Set among red sand dunes and overlooking Uluru-Kata Tjuta National Park in Australia’s spiritual and geographic heart, every aspect of Longitude 131° reflects and pays respect to the sensitive cultural and environmental values of the dual World Heritage-listed landscape.

The lodge’s construction – approved under the Commonwealth Environment Protection and Biodiversity Conservation Act – involved extensive consultations with the traditional Anangu owners, the Central Land Council and Aboriginal Areas Protection Authority. Cultural maps were consulted to confirm no sacred sites were com-promised, and 12 square kilometres of land were designated a conservation reserve for the local population of mulgara, a small carnivorous marsupial, as well as other native animals.

A broad-ranging Environmental Management Plan governs all strategies relating to the conservation of the desert ecosystem, including protection for both native flora and fauna.

“We wanted to place a strong emphasis on the First Australians’ significance to our national culture. We strived to showcase Central Australia’s Indigenous heritage – particularly from an artistic perspective.” - Baillie Lodges Co-founder, Hayley Baillie.

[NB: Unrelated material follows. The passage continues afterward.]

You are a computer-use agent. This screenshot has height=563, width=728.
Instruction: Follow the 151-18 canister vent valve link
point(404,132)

Connecting guests with the oldest living culture in the world

“The focus of the guest experience at Longitude 131° is on deepening understand-ing and connecting with the rugged yet fragile natural environment and the rich cultural heritage of the Indigenous Anangu people, whose history in the region ex-tends back 60,000 years,” said Longitude 131° General Manager, Ben Lanyon.

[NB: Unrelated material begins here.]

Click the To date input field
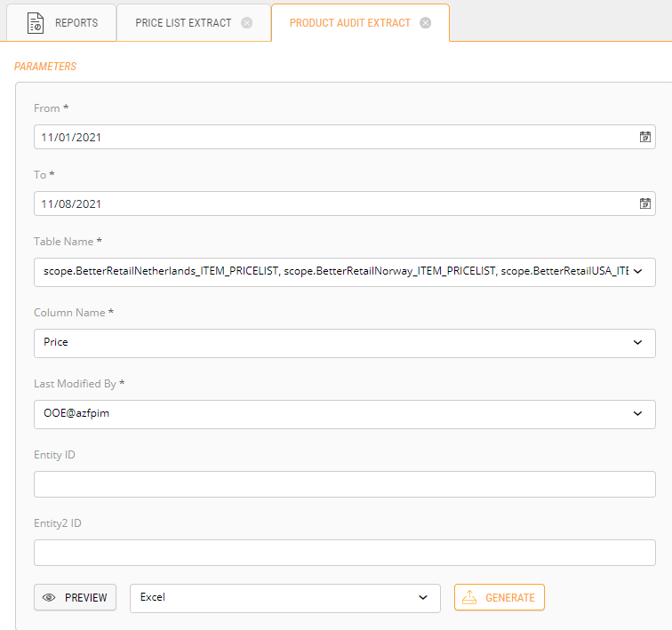The width and height of the screenshot is (672, 630). click(329, 203)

The Longitude 131° guides undertake a formal accreditation program offered by Uluru-Kata Tjuta National Park in conjunction with Charles Darwin University, with content that has been developed by the local First Nations Anangu community.

Signature guided experiences and excursions delve into the Anangu culture, sharing ancient creation stories of the traditional custodians alongside the raw beauty of World Heritage-listed icons Uluru and nearby Kata Tjuta and interpreting the verdant yet delicate ecosystem of native vegetation and wildlife.

Culture, community and art

“We place a strong emphasis on the First Australians’ significance to our national culture. We strive to showcase Central Australia’s Indigenous heritage – particularly from an artistic perspective,” explained Longitude 131° Co-General Manager, Louise Lanyon, who now leads the relations with the Indigenous art centres.

Throughout the lodge, commissioned artworks from local Indigenous artists (including a communal work of 500 hand-painted ceramic tiles which line the bar) stand alongside a collection of artefacts of the first western pioneers.

A legacy of Baillie Lodges founder and creative director Hayley Baillie’s leadership and personal passion, the lodge has established a multi-faceted partnership with a number of Indigenous arts centres, in particular, Ernabella Arts, the oldest continuously running Indigenous arts centre in Australia. The culturally strong, multi-generational contemporary art studio produces works in a variety of mediums that draw worldwide acclaim.

In the spirit of 'Tjungu warkarintja' – which translates to 'working together' in the local Pitjantjatjara language – the lodge hosts ‘artist in residence’ programs. Lodge guests are able to visit the closed community by special and exclusive arrangement. The full-day private tour allows the artists to share their heritage and artworks, while guests gain an understanding of the techniques and symbols used by the artists to tell their Tjukurpa (sacred stories) through their art.

“Engaging one-on-one with the Indigenous artists at Ernabella is a way for our guests to gain a personal connection and understanding of the living cultural landscape of Central Australia,” explained Hayley Baillie, who spear-headed the partnership.

The team at Longitude 131° has also built mutually beneficial relationships with other First Nations arts centres in the Central Desert, including Maruku Arts, Tjala Arts and the Tjanpi Desert Weavers – part of the Ngaanyatjarra Pitjantjatjara Yankunytjatjara (NPY) Lands Women’s Council social enterprise.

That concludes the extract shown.